If a line in the data contains "will", copy it out.

> _DATA FOR PROCESSING_
☆ ☆ ☆ ☆ ☆

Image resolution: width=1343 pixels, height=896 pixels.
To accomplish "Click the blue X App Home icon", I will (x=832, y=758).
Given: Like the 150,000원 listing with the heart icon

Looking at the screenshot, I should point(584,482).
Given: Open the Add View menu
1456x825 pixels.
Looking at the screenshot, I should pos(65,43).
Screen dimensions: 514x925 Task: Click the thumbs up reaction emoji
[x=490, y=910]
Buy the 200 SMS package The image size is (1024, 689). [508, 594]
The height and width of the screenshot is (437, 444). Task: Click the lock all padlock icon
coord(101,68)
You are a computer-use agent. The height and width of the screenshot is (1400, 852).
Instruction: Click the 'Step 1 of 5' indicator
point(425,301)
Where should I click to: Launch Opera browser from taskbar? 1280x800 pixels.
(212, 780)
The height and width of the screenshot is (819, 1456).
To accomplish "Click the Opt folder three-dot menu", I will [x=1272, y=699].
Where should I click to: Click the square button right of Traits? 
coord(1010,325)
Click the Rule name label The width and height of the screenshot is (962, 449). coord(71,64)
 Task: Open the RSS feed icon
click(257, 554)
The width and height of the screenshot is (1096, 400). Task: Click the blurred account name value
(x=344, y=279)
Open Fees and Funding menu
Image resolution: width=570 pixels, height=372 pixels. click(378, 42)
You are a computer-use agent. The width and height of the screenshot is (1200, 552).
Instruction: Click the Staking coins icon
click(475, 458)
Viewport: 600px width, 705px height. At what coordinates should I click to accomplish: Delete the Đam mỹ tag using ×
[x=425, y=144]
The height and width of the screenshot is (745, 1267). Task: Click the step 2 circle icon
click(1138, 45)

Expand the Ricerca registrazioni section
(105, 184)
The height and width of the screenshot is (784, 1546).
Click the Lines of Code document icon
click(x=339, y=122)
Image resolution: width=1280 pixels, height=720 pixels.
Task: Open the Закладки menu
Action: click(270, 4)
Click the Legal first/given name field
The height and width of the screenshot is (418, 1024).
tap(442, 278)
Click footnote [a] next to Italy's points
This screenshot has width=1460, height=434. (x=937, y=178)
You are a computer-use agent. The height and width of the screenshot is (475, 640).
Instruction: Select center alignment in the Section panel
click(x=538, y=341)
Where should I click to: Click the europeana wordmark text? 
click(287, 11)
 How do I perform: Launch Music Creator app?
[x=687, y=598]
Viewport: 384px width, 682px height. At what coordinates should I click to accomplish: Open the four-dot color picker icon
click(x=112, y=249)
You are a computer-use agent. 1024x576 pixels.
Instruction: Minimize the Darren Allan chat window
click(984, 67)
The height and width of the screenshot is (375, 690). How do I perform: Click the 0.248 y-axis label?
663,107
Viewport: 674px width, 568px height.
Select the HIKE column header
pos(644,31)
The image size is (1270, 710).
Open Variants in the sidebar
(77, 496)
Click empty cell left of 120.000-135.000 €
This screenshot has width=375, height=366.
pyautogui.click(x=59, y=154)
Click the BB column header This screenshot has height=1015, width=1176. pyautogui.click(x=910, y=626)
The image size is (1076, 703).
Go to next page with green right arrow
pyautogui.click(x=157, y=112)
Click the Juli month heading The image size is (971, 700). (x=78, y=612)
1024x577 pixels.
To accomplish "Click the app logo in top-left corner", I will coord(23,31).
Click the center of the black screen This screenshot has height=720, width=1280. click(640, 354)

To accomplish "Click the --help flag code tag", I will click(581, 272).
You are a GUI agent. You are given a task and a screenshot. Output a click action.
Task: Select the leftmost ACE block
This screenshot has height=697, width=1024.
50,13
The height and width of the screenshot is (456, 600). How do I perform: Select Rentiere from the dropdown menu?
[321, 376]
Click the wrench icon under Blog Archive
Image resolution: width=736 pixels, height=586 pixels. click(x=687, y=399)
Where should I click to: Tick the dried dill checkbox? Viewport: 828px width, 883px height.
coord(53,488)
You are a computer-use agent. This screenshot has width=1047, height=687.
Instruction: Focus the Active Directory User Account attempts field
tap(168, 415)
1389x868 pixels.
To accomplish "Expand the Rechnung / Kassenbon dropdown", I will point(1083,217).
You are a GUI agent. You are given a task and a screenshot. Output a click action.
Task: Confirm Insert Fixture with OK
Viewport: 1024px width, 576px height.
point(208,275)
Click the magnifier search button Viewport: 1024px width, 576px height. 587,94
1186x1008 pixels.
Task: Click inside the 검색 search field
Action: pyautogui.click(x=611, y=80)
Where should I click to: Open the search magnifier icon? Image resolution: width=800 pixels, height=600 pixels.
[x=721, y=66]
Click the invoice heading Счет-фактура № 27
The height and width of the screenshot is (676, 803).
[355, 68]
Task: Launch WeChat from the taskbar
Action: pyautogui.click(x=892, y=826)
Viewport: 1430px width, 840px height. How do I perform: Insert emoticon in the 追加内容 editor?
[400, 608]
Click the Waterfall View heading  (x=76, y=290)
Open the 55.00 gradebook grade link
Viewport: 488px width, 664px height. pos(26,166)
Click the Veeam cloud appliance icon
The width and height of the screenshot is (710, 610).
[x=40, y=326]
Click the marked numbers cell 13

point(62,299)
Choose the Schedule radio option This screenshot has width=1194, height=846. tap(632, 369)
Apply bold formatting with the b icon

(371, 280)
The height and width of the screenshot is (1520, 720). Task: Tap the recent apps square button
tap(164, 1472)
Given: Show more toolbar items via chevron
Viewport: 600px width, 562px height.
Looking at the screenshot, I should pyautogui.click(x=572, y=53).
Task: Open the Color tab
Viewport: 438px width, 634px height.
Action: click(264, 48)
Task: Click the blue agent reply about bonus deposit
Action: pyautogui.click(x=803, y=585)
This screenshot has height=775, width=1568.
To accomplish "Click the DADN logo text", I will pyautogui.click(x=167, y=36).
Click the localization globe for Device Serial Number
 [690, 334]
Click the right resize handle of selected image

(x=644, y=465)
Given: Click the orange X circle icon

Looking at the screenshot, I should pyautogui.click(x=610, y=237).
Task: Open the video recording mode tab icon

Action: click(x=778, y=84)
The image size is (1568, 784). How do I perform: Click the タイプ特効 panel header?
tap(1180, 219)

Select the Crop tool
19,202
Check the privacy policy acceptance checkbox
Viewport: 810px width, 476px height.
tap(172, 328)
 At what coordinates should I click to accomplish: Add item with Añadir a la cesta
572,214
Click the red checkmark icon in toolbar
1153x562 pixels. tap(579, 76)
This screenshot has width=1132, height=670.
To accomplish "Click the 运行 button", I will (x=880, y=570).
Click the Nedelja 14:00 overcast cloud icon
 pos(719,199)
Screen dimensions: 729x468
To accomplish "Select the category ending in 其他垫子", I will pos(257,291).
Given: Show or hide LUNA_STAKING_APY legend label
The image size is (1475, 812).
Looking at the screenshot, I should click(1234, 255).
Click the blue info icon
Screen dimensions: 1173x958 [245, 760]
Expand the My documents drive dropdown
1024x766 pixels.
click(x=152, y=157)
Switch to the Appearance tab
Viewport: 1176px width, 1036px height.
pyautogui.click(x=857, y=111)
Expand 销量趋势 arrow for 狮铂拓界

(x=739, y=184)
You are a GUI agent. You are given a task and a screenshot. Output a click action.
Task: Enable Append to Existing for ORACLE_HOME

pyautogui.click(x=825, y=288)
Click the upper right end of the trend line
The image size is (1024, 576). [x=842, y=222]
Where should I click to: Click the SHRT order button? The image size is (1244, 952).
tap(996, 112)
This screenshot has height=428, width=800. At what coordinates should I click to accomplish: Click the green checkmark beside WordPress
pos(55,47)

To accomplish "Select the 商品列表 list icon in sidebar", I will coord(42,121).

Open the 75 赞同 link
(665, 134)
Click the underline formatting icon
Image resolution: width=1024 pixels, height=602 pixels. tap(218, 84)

☆ ☆ ☆ ☆ ☆

> _RESPONSE_
To accomplish "Click the blue X App Home icon", I will (x=832, y=758).
To accomplish "Click the Opt folder three-dot menu", I will [x=1272, y=699].
To accomplish "Click the app logo in top-left corner", I will coord(23,31).
To accomplish "Click the --help flag code tag", I will click(581, 272).
To accomplish "Expand the Rechnung / Kassenbon dropdown", I will point(1083,217).
To accomplish "Click the DADN logo text", I will pyautogui.click(x=167, y=36).
To accomplish "Click the 运行 button", I will (x=880, y=570).
To accomplish "Select the category ending in 其他垫子", I will pos(257,291).
To accomplish "Select the 商品列表 list icon in sidebar", I will coord(42,121).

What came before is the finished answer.